Mappus geht in die Landesgeschichte als Ministerpräsident mit der kürzesten Amtszeit ein - und in der CDU-Historie als derjenige, der die Bastion Baden-Württemberg verloren hat. Seit seinem Antritt im Februar 2010 war Mappus durch seinen bisweilen rüden Regierungsstil aufgefallen, mit seinem Namen verbanden viele Bürger Negatives: Die Eskalation um Stuttgart 21, der rustikale Pro-Atom-Kurs sowie den umstrittenen Rückkauf der EnBW-Anteile. Die Reaktorkatastrophe von Fukushima und die darauf erfolgte Atomwende des schwarz-gelben Lagers hatte außerdem viele CDU-Stammwähler verstört.

Grünen-Spitzenkandidat Kretschmann, 62, der vor mehr als 30 Jahren die Grünen in Baden-Württemberg mitgegründet hat, scheint vielen als seriöse Alternative zum wesentlich jüngeren Mappus erschienen zu sein. Der bisherige Grünen-Fraktionschef im Stuttgarter Landtag sagte unlängst im Interview mit sueddeutsche.de, er halte sich für einen Liberalen - "mit starken konservativen Ecken". Kategorisch ausgeschlossen hatte er keine Koalition, wohl aber beteuerte er seine starke Präferenz für die Sozialdemokraten: Zuletzt war er mit SPD-Frontmann Schmid oft gemeinsam aufgetreten.

Der grüne Triumph bedeutet gleichzeitig eine herbe Niederlage für die FDP: Baden-Württemberg galt bislang auch für die Freidemokraten als Stammland: Noch immer verstehen sich die Liberalen hier als Enkel von Parteigründer Theodor Heuß, dem späteren Bundespräsidenten, und Reinhold Maier - dem bislang einzigen FDP-Regierungschefs eines Bundeslandes. Maier folgten 1953 die CDU-Ministerpräsidenten, mit dem heutigen Tag endet die schwarz-gelbe Tradition.

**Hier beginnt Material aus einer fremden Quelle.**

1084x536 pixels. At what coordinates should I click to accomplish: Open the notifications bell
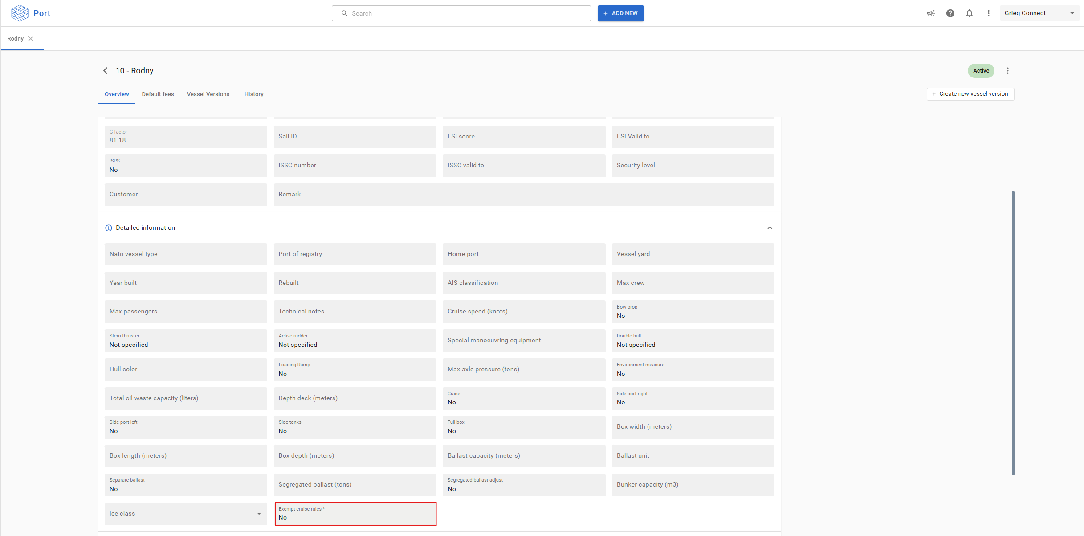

In der CDU hoffte man bis zuletzt auf eine wundersame Wendung, auch wenn die Aussichten denkbar düster waren: Auch eine nicht öffentliche Last-Minute-Umfrage der Union hatte das Desaster vorhergesagt. Die Union befindet sich nun in einer vergleichbaren Situation wie die SPD 2005. Damals verloren die Sozialdemokraten ihr Stammland Nordrhein-Westfalen. Es war der Anfang vom Ende der damaligen rot-grünen Bundesregierung.